Record set start
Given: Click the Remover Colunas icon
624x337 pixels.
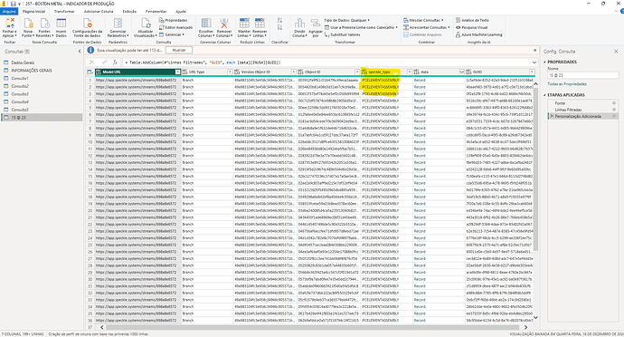Looking at the screenshot, I should pyautogui.click(x=224, y=24).
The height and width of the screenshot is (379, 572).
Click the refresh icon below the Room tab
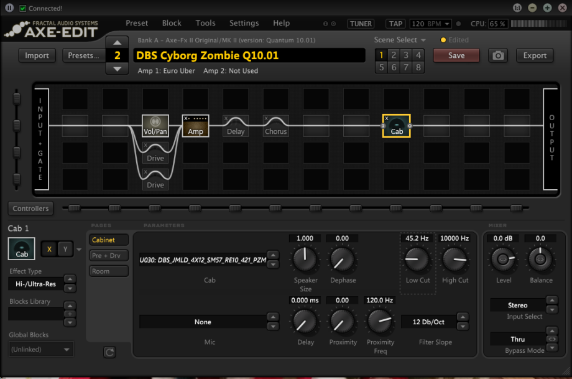pos(109,352)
Record set end
* [Challenge] Reproduce the material above word for word, leaving out the pictures.

* [Response to the task]
Given: Click the Remover Colunas icon
624x337 pixels.
Looking at the screenshot, I should pyautogui.click(x=224, y=24).
The height and width of the screenshot is (379, 572).
Click the refresh icon below the Room tab
pos(109,352)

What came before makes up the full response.